Einiges spricht dafür, dass der Verdacht schließlich den Verdächtigen erreichte – schon im November meldete sich dessen Anwalt bei der Staatsanwaltschaft. Natürlich gilt für Sebastian Edathy weiterhin die Unschuldsvermutung.

Doch der SPD-Politiker hat kräftig dazu beigetragen, den Verdacht gegen sich zu erhärten. Zunächst tritt er kurz vor den Durchsuchungen als Bundestagsabgeordneter zurück – aus „gesundheitlichen Gründen“. Dann taucht er ganz ab. Als die Ermittler seine Privat- und Büroräume unter die Lupe nehmen, finden sie offenbar nur noch die Überreste gelöschter und zerstörter Festplatten. Beteiligte sprechen von „generalstabsmäßigen“ Vorbereitungen Edathys.

Man mag Friedrichs Indiskretion verstehen, ein Fehler bleibt sie trotzdem. Der Vorwurf aus dem Dunstkreis der Kinderpornografie wie der gegen Edathy ist ein Sprengsatz – er zerstört jede politische wie bürgerliche Existenz: Schon im Moment der Veröffentlichung fällt das Urteil, nicht erst im Gerichtssaal.

Man stelle sich vor, der bis vor Kurzem geschätzte Edathy wäre im Dezember Bundesminister geworden. Als umtriebiger Vorsitzender des NSU-Untersuchungsausschusses im Bundestag hatte er auf sich aufmerksam gemacht und galt einigen in der Partei als ministrabel. Welches Desaster weit über die Person Edathys hinaus hätten diese Porno-Ermittlungen für die politische Klasse und die Republik mit sich gebracht?

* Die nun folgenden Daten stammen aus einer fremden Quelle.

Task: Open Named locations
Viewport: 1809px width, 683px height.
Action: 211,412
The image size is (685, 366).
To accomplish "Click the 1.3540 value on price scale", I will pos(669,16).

Solche Überlegungen vermögen die Warnungen Friedrichs zu erklären. Warum er indes sein Vorgehen als „vertrauensbildende Maßnahme“ gegenüber der SPD verkauft hat, bleibt ein Rätsel. Es deutet darauf hin, dass Friedrich – wie seine Gegner gern kolportierten – die Statur für ein Ministeramt fehlte.

Mit dem Rücktritt des Landwirtschaftsministers aus Bayern ist die Affäre aber nicht ausgestanden. Vielmehr werden sich andere Vertreter der Großen Koalition kritische Fragen gefallen lassen müssen, etwa, wie der Verdacht so früh den Verdächtigen erreichen konnte. Wem hat Sigmar Gabriel von den Ermittlungen erzählt? Warum hat der damalige SPD-Fraktionsgeschäftsführer Thomas Oppermann im Oktober den BKA-Präsidenten in dieser Sache angerufen?

Der Friedrich-Rücktritt dürfte nur der Auftakt für ungemütliche Wochen der Großen Koalition gewesen sein.